The construction industry employed 155,000 more workers nationally compared to September 2018, as the September 2019 national NSA construction unemployment rate fell from 4.1% to 3.2% over the same period, according to BLS numbers. But the worrying trend of declining growth in construction employment continues. September’s increase in year-over-year employment is the smallest increase since the January 2013 increase of 116,000. Part of the slowdown in employment growth may be result of the continued shortage of skilled workers.

“In September, above-average temperatures in much of the country may have helped construction activity in some areas, but hurt it in other parts of the country,” said Bernard M. Markstein, Ph.D., president and chief economist of Markstein Advisors, who conducted the analysis for ABC. “Also, above-average precipitation in the upper Midwest and on the West Coast likely slowed construction in those regions.

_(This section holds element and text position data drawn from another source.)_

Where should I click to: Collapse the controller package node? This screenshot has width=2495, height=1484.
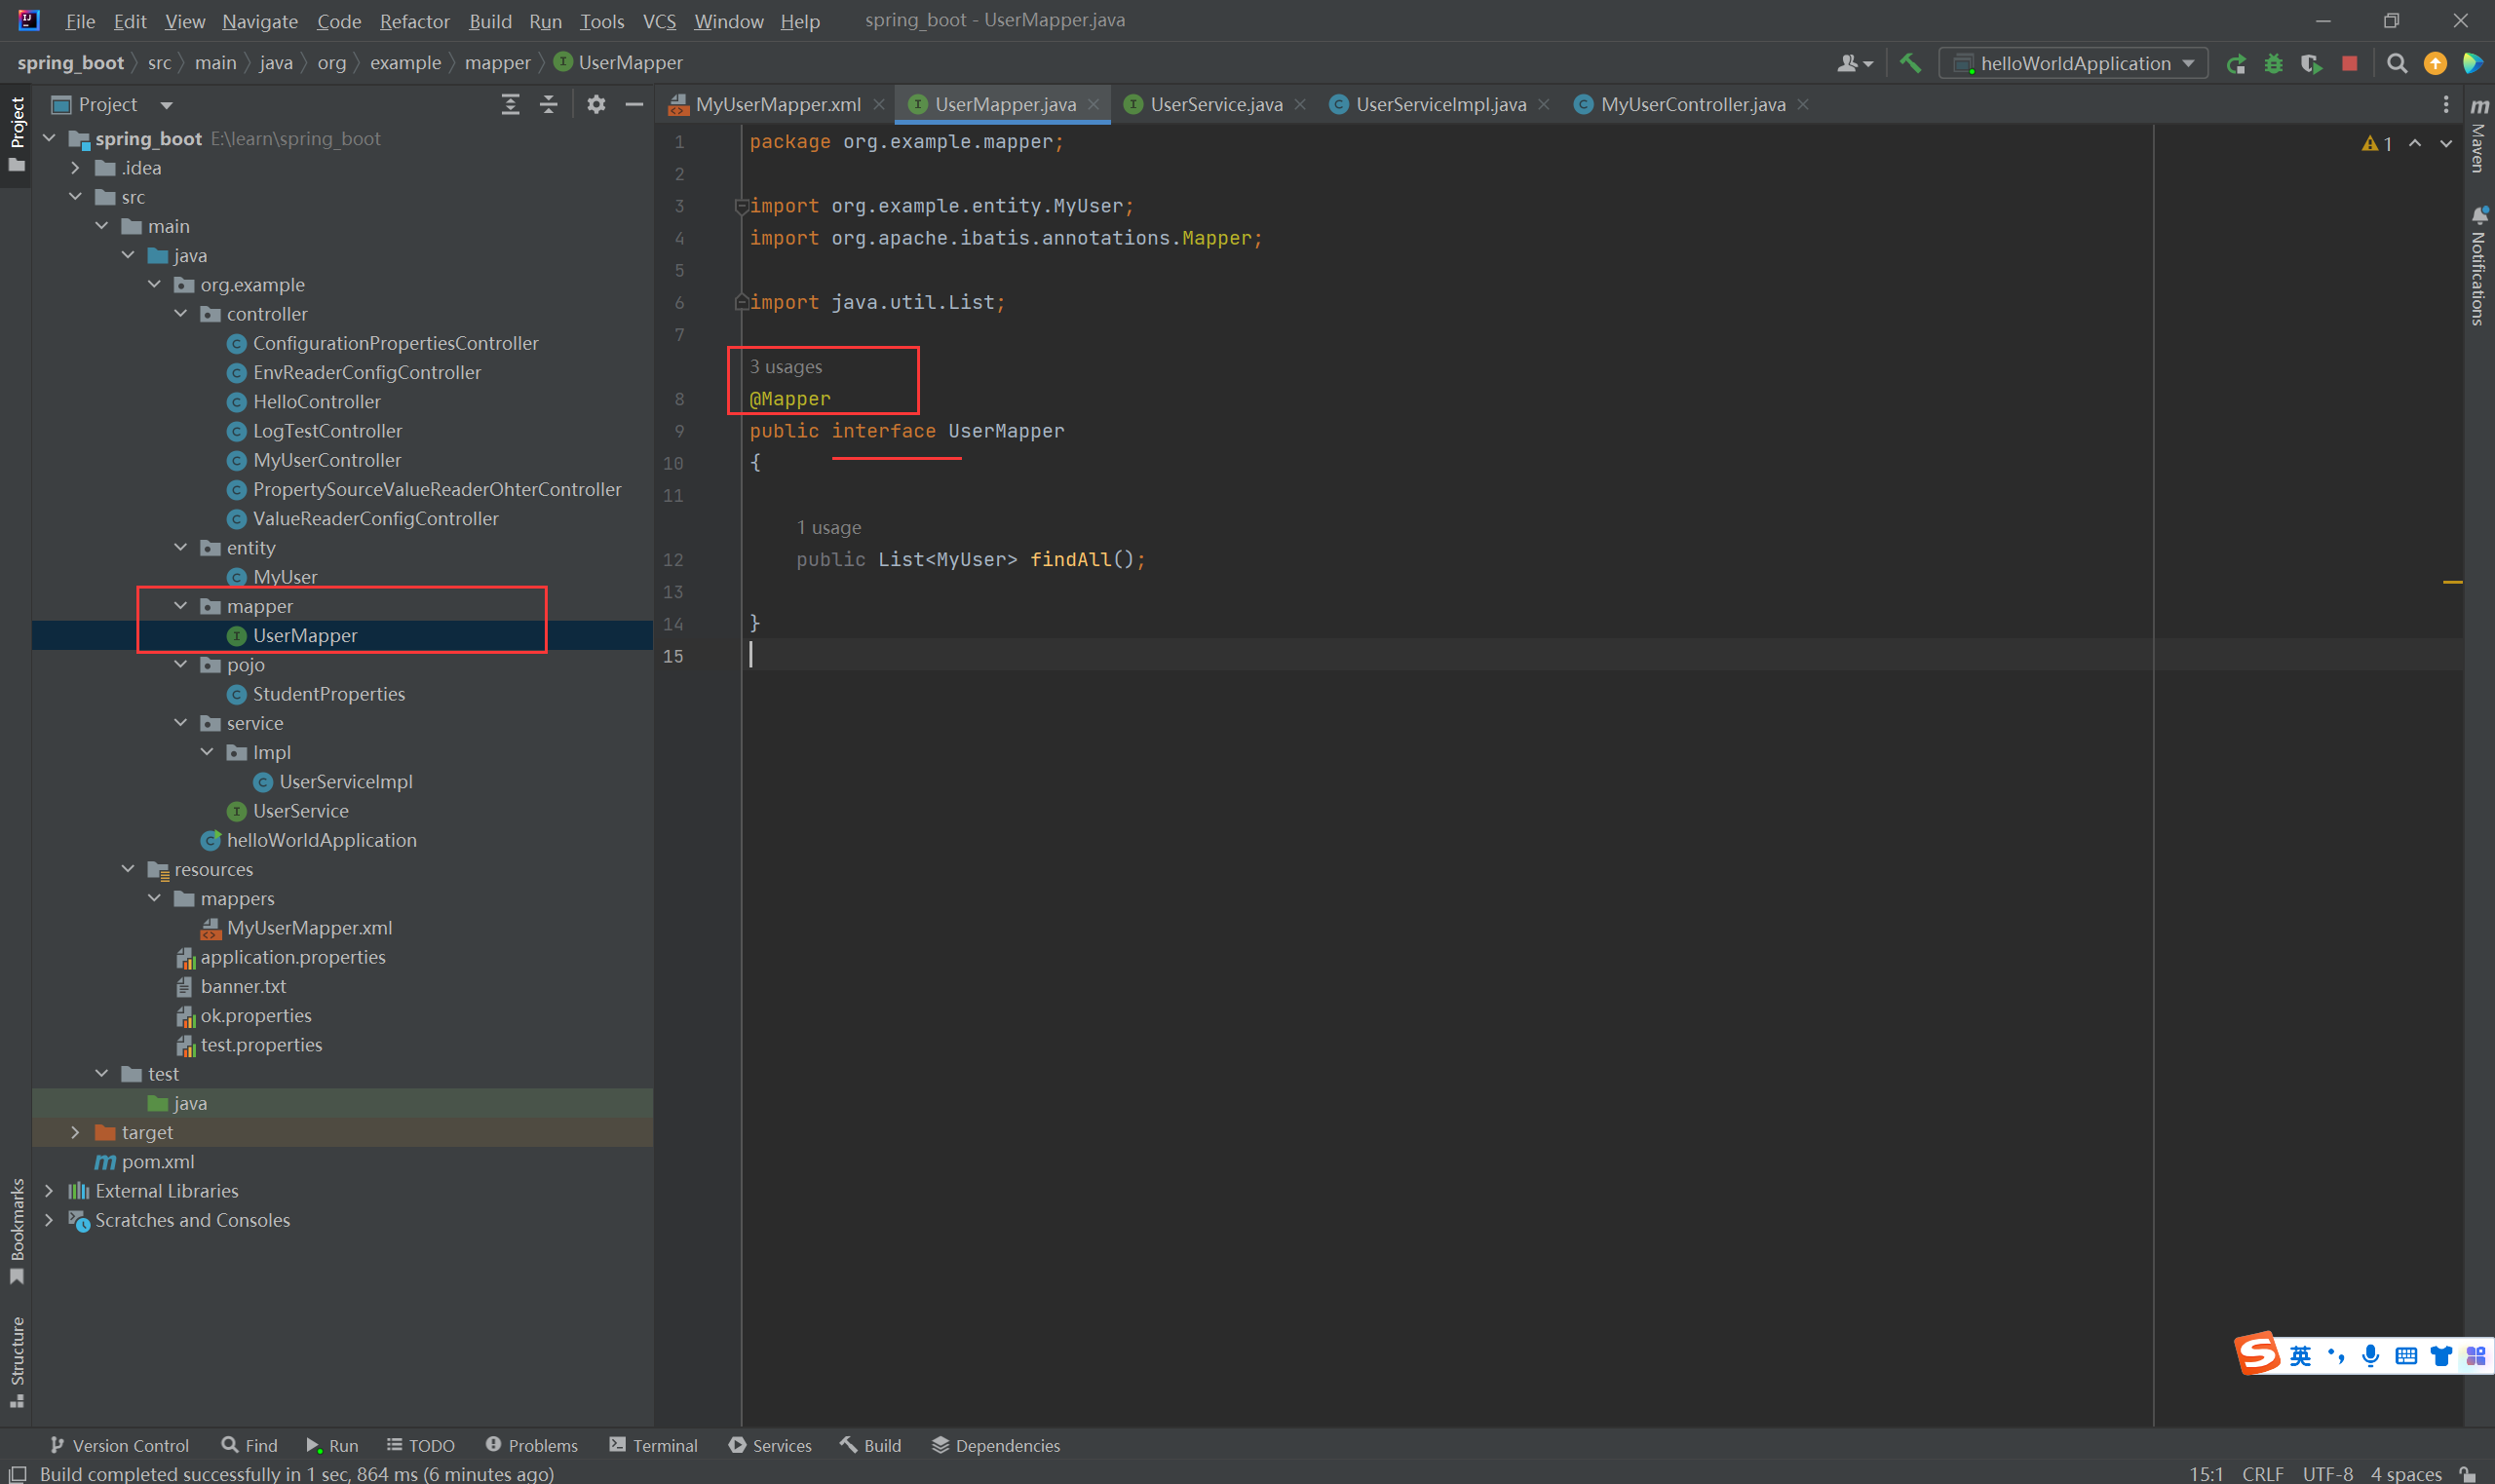181,314
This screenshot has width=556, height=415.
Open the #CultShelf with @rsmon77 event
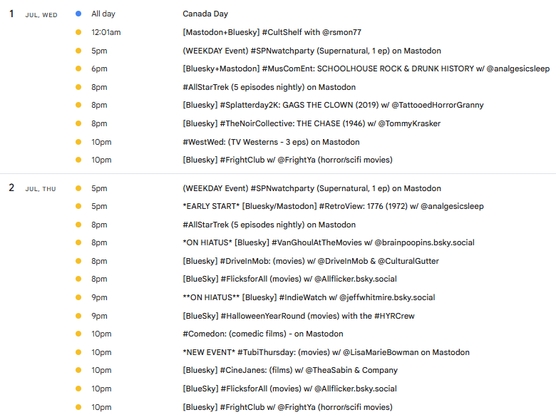coord(272,32)
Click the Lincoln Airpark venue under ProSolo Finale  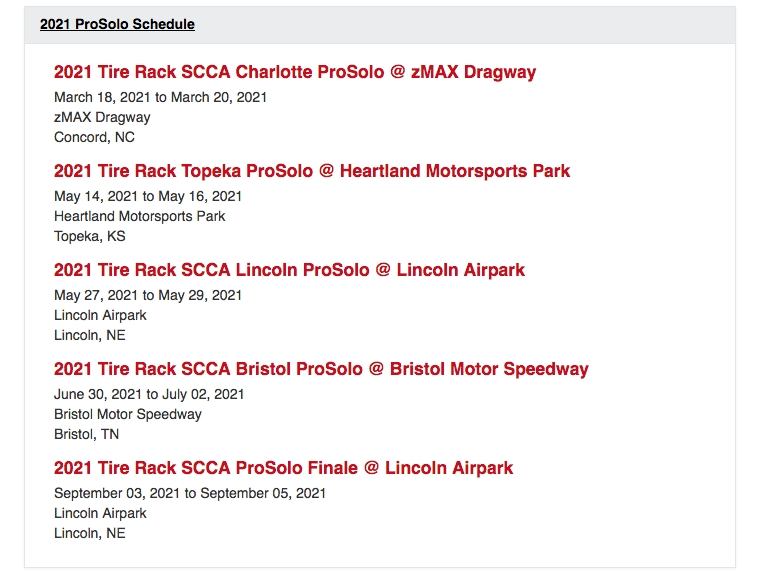click(x=100, y=513)
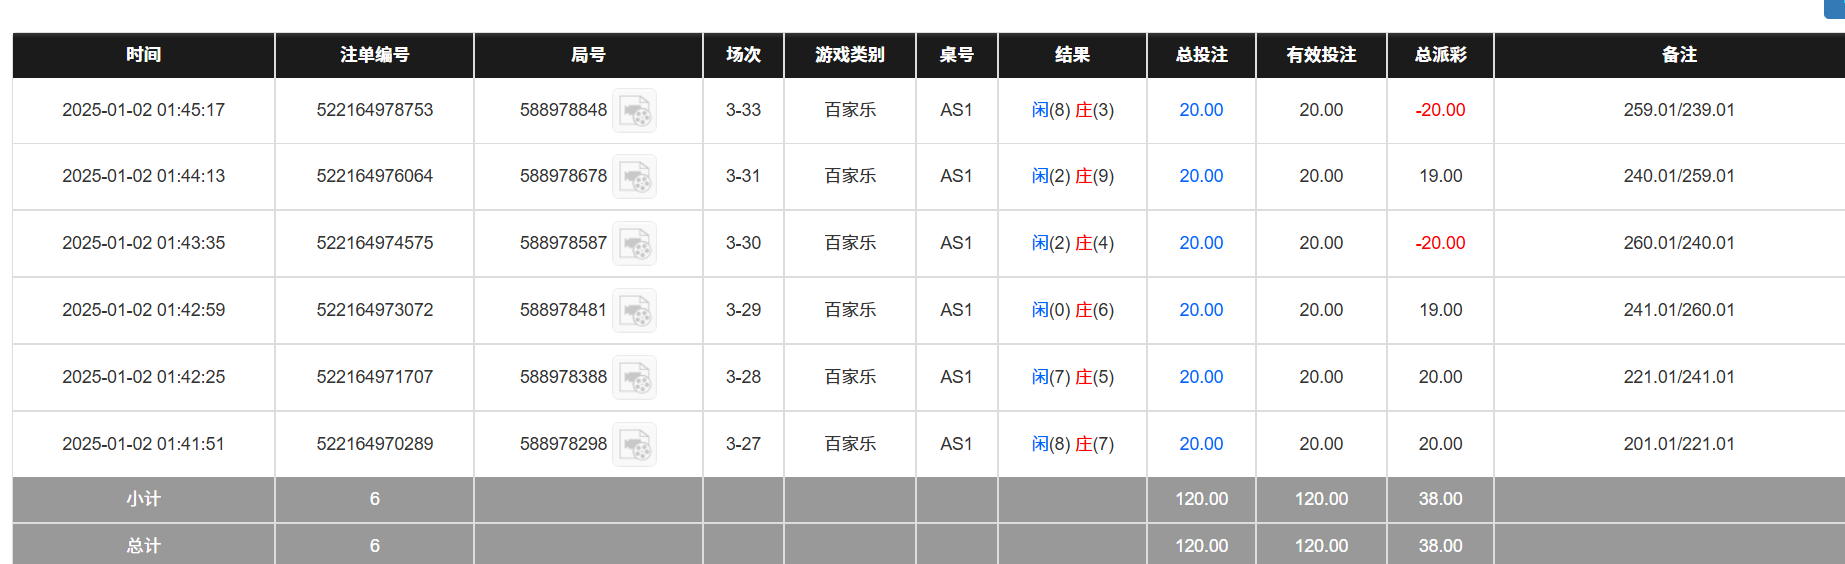Click the 备注 value 259.01/239.01
This screenshot has height=564, width=1845.
[1678, 110]
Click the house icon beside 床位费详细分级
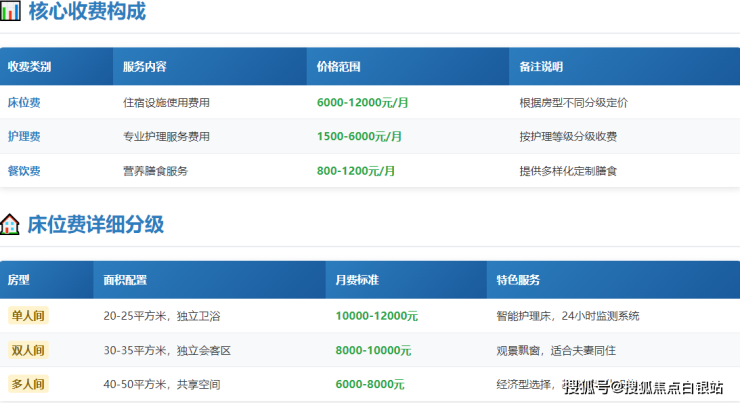The image size is (740, 403). [10, 224]
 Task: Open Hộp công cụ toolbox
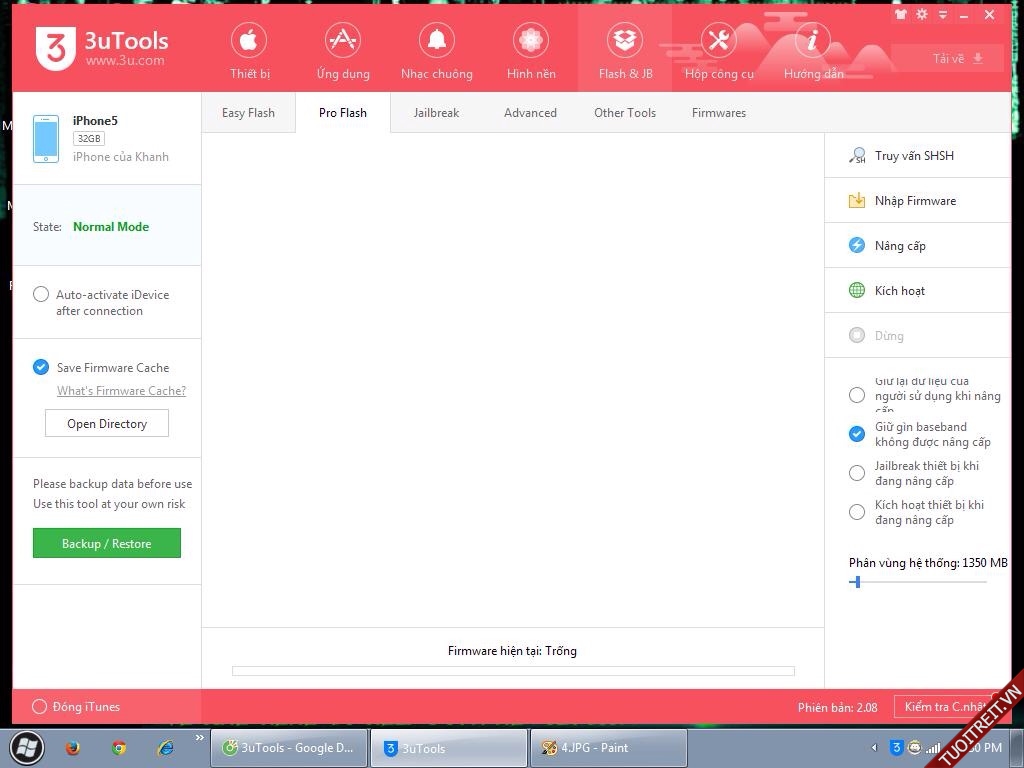tap(719, 52)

Higher building materials prices and the threat of additional increases due to the possible imposition of new tariffs have been and continue to be a drag on construction.”

Because these industry-specific rates are not seasonally adjusted, national and state-level unemployment rates are best evaluated on a year-over-year basis. The monthly movement of rates still provides some information, although extra care must be used when drawing conclusions from these variations.